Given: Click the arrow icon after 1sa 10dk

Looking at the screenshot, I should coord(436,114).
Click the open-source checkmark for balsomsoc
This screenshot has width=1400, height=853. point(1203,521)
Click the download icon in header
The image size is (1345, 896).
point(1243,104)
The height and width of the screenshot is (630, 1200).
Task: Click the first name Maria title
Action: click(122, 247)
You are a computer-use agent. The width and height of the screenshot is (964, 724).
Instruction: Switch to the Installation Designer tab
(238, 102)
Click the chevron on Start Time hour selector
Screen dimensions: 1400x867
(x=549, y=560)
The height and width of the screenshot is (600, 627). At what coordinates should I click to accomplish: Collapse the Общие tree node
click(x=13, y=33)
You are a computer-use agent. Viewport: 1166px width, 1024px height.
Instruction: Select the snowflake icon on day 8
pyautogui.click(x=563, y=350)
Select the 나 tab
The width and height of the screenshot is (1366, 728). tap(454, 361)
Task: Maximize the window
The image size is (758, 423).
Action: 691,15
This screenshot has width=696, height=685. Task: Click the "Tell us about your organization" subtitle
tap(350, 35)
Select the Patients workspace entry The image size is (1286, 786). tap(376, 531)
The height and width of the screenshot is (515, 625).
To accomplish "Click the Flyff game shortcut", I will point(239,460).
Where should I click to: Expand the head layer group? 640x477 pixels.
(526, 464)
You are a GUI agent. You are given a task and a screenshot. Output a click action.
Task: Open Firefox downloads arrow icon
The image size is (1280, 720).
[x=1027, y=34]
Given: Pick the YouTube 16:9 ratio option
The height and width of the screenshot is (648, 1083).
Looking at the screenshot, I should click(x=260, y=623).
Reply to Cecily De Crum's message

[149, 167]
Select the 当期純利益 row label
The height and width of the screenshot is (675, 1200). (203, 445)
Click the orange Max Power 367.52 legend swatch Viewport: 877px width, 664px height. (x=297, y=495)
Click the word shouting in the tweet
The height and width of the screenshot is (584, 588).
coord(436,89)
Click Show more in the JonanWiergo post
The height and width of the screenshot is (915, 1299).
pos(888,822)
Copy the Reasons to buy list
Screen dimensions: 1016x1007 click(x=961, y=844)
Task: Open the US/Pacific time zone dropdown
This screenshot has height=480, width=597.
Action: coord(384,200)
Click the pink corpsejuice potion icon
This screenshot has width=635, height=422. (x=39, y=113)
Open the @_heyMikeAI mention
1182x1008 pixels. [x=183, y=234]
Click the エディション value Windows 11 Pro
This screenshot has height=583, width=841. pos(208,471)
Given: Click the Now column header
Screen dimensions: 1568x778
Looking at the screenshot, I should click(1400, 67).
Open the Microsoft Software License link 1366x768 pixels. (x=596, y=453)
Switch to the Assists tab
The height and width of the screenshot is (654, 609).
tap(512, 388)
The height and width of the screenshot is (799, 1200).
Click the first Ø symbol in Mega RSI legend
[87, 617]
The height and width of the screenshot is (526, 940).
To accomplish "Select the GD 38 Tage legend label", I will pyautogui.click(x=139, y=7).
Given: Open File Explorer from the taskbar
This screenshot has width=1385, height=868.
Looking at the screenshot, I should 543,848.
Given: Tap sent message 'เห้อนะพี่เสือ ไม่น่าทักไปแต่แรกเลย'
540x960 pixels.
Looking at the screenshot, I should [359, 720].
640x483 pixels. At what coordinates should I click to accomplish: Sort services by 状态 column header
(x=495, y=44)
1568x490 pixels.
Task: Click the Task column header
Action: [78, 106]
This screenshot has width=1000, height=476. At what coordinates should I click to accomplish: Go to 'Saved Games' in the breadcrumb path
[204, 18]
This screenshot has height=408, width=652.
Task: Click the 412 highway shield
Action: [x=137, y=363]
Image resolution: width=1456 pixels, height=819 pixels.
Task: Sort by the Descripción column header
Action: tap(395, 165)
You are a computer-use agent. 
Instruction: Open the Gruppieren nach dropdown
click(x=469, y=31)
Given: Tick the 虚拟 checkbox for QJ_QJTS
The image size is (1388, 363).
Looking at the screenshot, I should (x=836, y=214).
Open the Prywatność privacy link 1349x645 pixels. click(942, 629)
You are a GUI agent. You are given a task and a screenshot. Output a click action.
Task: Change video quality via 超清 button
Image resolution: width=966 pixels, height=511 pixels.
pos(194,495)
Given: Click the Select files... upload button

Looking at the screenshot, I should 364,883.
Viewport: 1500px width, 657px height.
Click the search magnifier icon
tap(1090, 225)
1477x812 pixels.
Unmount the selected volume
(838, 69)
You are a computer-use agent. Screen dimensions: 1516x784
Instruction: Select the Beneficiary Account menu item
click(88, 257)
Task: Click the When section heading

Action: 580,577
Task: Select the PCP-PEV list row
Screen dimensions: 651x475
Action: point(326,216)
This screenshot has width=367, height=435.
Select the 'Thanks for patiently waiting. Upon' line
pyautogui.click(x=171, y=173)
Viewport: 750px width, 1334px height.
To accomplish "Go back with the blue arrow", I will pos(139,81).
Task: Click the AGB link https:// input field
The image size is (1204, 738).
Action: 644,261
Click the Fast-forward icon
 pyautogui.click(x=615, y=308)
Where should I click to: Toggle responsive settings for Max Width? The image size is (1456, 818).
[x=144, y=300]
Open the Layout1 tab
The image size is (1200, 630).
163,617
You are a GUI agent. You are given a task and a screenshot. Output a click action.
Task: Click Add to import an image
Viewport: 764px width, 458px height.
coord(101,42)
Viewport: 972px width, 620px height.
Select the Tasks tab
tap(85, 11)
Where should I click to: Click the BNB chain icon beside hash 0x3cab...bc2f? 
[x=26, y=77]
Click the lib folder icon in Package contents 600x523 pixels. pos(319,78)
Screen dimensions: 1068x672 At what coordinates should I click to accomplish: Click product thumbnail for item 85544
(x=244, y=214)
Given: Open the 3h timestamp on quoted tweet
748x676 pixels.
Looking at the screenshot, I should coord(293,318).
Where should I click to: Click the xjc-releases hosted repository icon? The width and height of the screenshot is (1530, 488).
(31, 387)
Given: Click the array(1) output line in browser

▶ Your assignment: Give back the entire listing above, matching every line exactly.

▶ Reply to the task:
Given: Click the arrow icon after 1sa 10dk

Looking at the screenshot, I should coord(436,114).
Click the open-source checkmark for balsomsoc
This screenshot has width=1400, height=853. point(1203,521)
Click the download icon in header
The image size is (1345, 896).
point(1243,104)
The height and width of the screenshot is (630, 1200).
Task: Click the first name Maria title
Action: click(122, 247)
You are a computer-use agent. The width and height of the screenshot is (964, 724).
Instruction: Switch to the Installation Designer tab
(238, 102)
Click the chevron on Start Time hour selector
Screen dimensions: 1400x867
(x=549, y=560)
The height and width of the screenshot is (600, 627). At what coordinates should I click to accomplish: Collapse the Общие tree node
click(x=13, y=33)
You are a computer-use agent. Viewport: 1166px width, 1024px height.
Instruction: Select the snowflake icon on day 8
pyautogui.click(x=563, y=350)
Select the 나 tab
The width and height of the screenshot is (1366, 728). tap(454, 361)
Task: Maximize the window
The image size is (758, 423).
Action: 691,15
This screenshot has width=696, height=685. Task: Click the "Tell us about your organization" subtitle
tap(350, 35)
Select the Patients workspace entry The image size is (1286, 786). tap(376, 531)
The height and width of the screenshot is (515, 625).
To accomplish "Click the Flyff game shortcut", I will point(239,460).
Where should I click to: Expand the head layer group? 640x477 pixels.
(526, 464)
You are a GUI agent. You are given a task and a screenshot. Output a click action.
Task: Open Firefox downloads arrow icon
The image size is (1280, 720).
[x=1027, y=34]
Given: Pick the YouTube 16:9 ratio option
The height and width of the screenshot is (648, 1083).
Looking at the screenshot, I should click(x=260, y=623).
Reply to Cecily De Crum's message

[149, 167]
Select the 当期純利益 row label
The height and width of the screenshot is (675, 1200). (203, 445)
Click the orange Max Power 367.52 legend swatch Viewport: 877px width, 664px height. (x=297, y=495)
Click the word shouting in the tweet
The height and width of the screenshot is (584, 588).
coord(436,89)
Click Show more in the JonanWiergo post
The height and width of the screenshot is (915, 1299).
pos(888,822)
Copy the Reasons to buy list
Screen dimensions: 1016x1007 click(x=961, y=844)
Task: Open the US/Pacific time zone dropdown
This screenshot has height=480, width=597.
Action: coord(384,200)
Click the pink corpsejuice potion icon
This screenshot has width=635, height=422. (x=39, y=113)
Open the @_heyMikeAI mention
1182x1008 pixels. [x=183, y=234]
Click the エディション value Windows 11 Pro
This screenshot has height=583, width=841. pos(208,471)
Given: Click the Now column header
Screen dimensions: 1568x778
Looking at the screenshot, I should click(1400, 67).
Open the Microsoft Software License link 1366x768 pixels. (x=596, y=453)
Switch to the Assists tab
The height and width of the screenshot is (654, 609).
tap(512, 388)
The height and width of the screenshot is (799, 1200).
Click the first Ø symbol in Mega RSI legend
[87, 617]
The height and width of the screenshot is (526, 940).
To accomplish "Select the GD 38 Tage legend label", I will pyautogui.click(x=139, y=7).
Given: Open File Explorer from the taskbar
This screenshot has width=1385, height=868.
Looking at the screenshot, I should 543,848.
Given: Tap sent message 'เห้อนะพี่เสือ ไม่น่าทักไปแต่แรกเลย'
540x960 pixels.
Looking at the screenshot, I should [359, 720].
640x483 pixels. At what coordinates should I click to accomplish: Sort services by 状态 column header
(x=495, y=44)
1568x490 pixels.
Task: Click the Task column header
Action: [78, 106]
This screenshot has width=1000, height=476. At what coordinates should I click to accomplish: Go to 'Saved Games' in the breadcrumb path
[204, 18]
This screenshot has height=408, width=652.
Task: Click the 412 highway shield
Action: [x=137, y=363]
Image resolution: width=1456 pixels, height=819 pixels.
Task: Sort by the Descripción column header
Action: tap(395, 165)
You are a computer-use agent. 
Instruction: Open the Gruppieren nach dropdown
click(x=469, y=31)
Given: Tick the 虚拟 checkbox for QJ_QJTS
The image size is (1388, 363).
Looking at the screenshot, I should (x=836, y=214).
Open the Prywatność privacy link 1349x645 pixels. click(942, 629)
You are a GUI agent. You are given a task and a screenshot. Output a click action.
Task: Change video quality via 超清 button
Image resolution: width=966 pixels, height=511 pixels.
pos(194,495)
Given: Click the Select files... upload button

Looking at the screenshot, I should 364,883.
Viewport: 1500px width, 657px height.
Click the search magnifier icon
tap(1090, 225)
1477x812 pixels.
Unmount the selected volume
(838, 69)
You are a computer-use agent. Screen dimensions: 1516x784
Instruction: Select the Beneficiary Account menu item
click(88, 257)
Task: Click the When section heading

Action: 580,577
Task: Select the PCP-PEV list row
Screen dimensions: 651x475
Action: point(326,216)
This screenshot has width=367, height=435.
Select the 'Thanks for patiently waiting. Upon' line
pyautogui.click(x=171, y=173)
Viewport: 750px width, 1334px height.
To accomplish "Go back with the blue arrow", I will pos(139,81).
Task: Click the AGB link https:// input field
The image size is (1204, 738).
Action: 644,261
Click the Fast-forward icon
 pyautogui.click(x=615, y=308)
Where should I click to: Toggle responsive settings for Max Width? The image size is (1456, 818).
[x=144, y=300]
Open the Layout1 tab
The image size is (1200, 630).
163,617
You are a GUI agent. You are given a task and a screenshot. Output a click action.
Task: Click Add to import an image
Viewport: 764px width, 458px height.
coord(101,42)
Viewport: 972px width, 620px height.
Select the Tasks tab
tap(85, 11)
Where should I click to: Click the BNB chain icon beside hash 0x3cab...bc2f? 
[x=26, y=77]
Click the lib folder icon in Package contents 600x523 pixels. pos(319,78)
Screen dimensions: 1068x672 At what coordinates should I click to accomplish: Click product thumbnail for item 85544
(x=244, y=214)
Given: Open the 3h timestamp on quoted tweet
748x676 pixels.
Looking at the screenshot, I should coord(293,318).
Where should I click to: Click the xjc-releases hosted repository icon? The width and height of the screenshot is (1530, 488).
(31, 387)
Given: Click the array(1) output line in browser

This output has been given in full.